## Exercise details
Say how many lines in the entries below mention "will", with no other words.

## Records supplied
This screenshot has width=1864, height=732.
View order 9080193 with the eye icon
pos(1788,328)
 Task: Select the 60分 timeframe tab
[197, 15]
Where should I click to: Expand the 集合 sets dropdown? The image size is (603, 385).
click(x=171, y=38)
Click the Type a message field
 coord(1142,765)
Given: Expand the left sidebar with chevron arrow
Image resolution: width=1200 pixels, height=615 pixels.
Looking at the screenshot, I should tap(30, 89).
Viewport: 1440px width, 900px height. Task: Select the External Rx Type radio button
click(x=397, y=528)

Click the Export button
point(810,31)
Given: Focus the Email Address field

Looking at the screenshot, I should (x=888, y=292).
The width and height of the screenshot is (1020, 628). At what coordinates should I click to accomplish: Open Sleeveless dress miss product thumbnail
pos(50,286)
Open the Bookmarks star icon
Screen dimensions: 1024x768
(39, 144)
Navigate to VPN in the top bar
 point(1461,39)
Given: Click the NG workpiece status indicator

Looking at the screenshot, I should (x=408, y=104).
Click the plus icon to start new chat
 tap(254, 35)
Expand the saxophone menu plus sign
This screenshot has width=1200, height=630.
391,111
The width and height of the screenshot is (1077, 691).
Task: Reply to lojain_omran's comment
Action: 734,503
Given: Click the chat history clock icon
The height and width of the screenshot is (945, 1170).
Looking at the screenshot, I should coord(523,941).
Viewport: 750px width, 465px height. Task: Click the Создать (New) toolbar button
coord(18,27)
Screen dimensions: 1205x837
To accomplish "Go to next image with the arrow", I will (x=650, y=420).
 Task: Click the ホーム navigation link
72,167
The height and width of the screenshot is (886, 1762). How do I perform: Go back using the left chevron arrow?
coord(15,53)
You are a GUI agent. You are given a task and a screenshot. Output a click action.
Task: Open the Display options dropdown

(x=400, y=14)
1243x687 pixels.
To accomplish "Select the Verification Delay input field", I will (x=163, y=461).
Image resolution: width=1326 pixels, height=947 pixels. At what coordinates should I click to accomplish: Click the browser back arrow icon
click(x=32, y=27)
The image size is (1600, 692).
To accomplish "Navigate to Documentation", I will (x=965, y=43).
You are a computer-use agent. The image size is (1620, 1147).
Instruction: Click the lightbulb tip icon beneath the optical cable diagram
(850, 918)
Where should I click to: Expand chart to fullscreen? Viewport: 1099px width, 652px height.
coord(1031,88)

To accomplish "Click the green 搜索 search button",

## Response box
3